Qualitative and quantitative disturbances in the gut microbiota may lead to the development of intestinal (e.g., gastritis, diarrhea due to Clostridium difficile, small intestinal bacterial overgrowth (SIBO), colorectal cancer, or stomach cancer) or systemic diseases (type 1 and 2 diabetes mellitus, obesity, neurologic and psychiatric diseases, cardiovascular diseases, autoimmune diseases), underlying such chronic diseases as inflammatory bowel disease, which includes CD or ulcerative colitis [100,101,102,103,104,105,106,107,108,109]. However, a specific link between IBS and changes in the intestinal microbiome is not easy to establish, as these changes may be as much a cause as a result of the onset of disease symptoms. Studies conducted using animals that do not produce T and B lymphocytes confirmed the influence of bacteria such as Helicobacter hepaticus on the formation of IBS symptoms [110,111]. A change in the proportion of Gram-positive (especially Clostridium leptum) and Gram-negative gastrointestinal flora, particularly of the Bacteroidetes type, was also noted. An excessive amount of Gram-negative bacteria, which, due to the presence of a lipopolysaccharide wall, has a stronger effect on the immune system, may cause IBS [112,113,114]. Therefore, in many cases, they can be considered the disease’s primary etiological factor.

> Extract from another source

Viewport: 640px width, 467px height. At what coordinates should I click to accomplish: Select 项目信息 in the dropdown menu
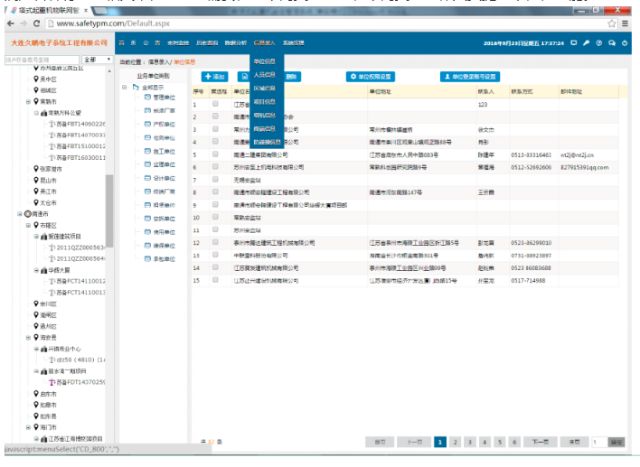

Moreover, dysbiosis can also be associated with the formation of neoplastic changes. The process of carcinogenesis related to dysbiosis may be affected by several mechanisms, such as the imbalance of signals stimulating and inhibiting the development of inflammation, the cytotoxic effect and the associated excessive proliferation of epithelial cells, and the production by microorganisms of toxic, intermediate products of metabolism that can damage the cellular epithelium [59,93,100].

4. The Influence of Fermented Milk Products on the Microbiota Composition

Over the last decade, the human gut microbiota has gained more attention due to its beneficial effects on human health, as improving the composition of the gut microflora can prevent and support the treatment of numerous diseases. In particular, gastrointestinal disorders, such as ulcerative colitis, irritable bowel syndrome, or diarrhea, are associated with altered patterns of gut microflora [100,112,115,116,117].

Some studies on healthy people and people with gastrointestinal disorders suggest that fermented milk products benefit gut microflora. Most studies of fermented milk products consumed by healthy individuals have been safe, with no adverse side effects, and have beneficial effects on the gut microbiota. The influence of fermented milk products on the microbiota composition in healthy people is presented in Table 3.

Table 3. The influence of fermented milk products on the microbiota composition in healthy people.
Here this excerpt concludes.